"28 So Moses gave command concerning them to Eleazar the priest and to Joshua the son of Nun and to the heads of the fathers' houses of the tribes of the people of Israel. 29 And Moses said to them, “If the people of Gad and the people of Reuben, every man who is armed to battle before the Lord, will pass with you over the Jordan and the land shall be subdued before you, then you shall give them the land of Gilead for a possession. 30 However, if they will not pass over with you armed, they shall have possessions among you in the land of Canaan.” 31 And the people of Gad and the people of Reuben answered, “What the Lord has said to your servants, we will do. 32 We will pass over armed before the Lord into the land of Canaan, and the possession of our inheritance shall remain with us beyond the Jordan.”

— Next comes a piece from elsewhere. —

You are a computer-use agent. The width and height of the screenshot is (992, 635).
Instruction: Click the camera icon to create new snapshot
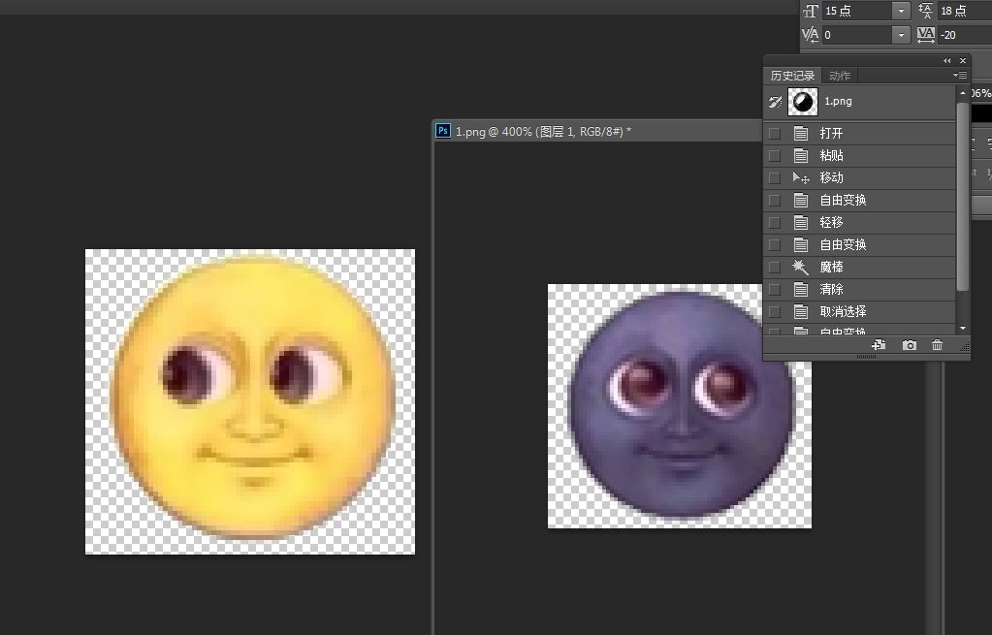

33 And Moses gave to them, to the people of Gad and to the people of Reuben and to the half-tribe of Manasseh the son of Joseph, the kingdom of Sihon king of the Amorites and the kingdom of Og king of Bashan, the land and its cities with their territories, the cities of the land throughout the country. 34 And the people of Gad built Dibon, Ataroth, Aroer, 35 Atroth-shophan, Jazer, Jogbehah, 36 Beth-nimrah and Beth-haran, fortified cities, and folds for sheep. 37 And the people of Reuben built Heshbon, Elealeh, Kiriathaim, 38 Nebo, and Baal-meon (their names were changed), and Sibmah. And they gave other names to the cities that they built. 39 And the sons of Machir the son of Manasseh went to Gilead and captured it, and dispossessed the Amorites who were in it. 40 And Moses gave Gilead to Machir the son of Manasseh, and he settled in it. 41 And Jair the son of Manasseh went and captured their villages, and called them Havvoth-jair. 42 And Nobah went and captured Kenath and its villages, and called it Nobah, after his own name."
Numbers 32:28-42
Another lesson we may gather from this incident is this: the same factors that hinder people in spiritual life are those that keep others out of the kingdom of God. One thinks readily of the rich young ruler: he stood at the very gates, so to speak, of the Promised Land, viewing it and being inexpressibly drawn to it. But love of the world held him back from entering in, and he went away sorrowful. We do not know whether an absolute distinction can be made between those who are irreconcilably opposed to the message of the gospel and those whose hearts have been divided within themselves, one part of them longing for the blessings of its peace, the other resisting and holding back because of the claims of the world. But both, sadly, may end in the same way, without Christ and without hope for time or eternity. But when we think of how suddenly God can cut men off from the little, paltry things that blind their eyes to the eternal world, we should realise that none of these things, whatever they are, are worth the price we often pay for them, in term of spiritual values. Sometimes it is a way of life that keeps men from the true riches, and a whole way of life may need to be radically changed, and this is what would have been involved for the rich young ruler, and plainly it was something he was not prepared to face. Ah, a way of life can very soon pass away: how tragic then, to be clinging stubbornly to it until it slips through our nerveless fingers. How much better to cast it aside resolutely, in order to lay hold on eternal life!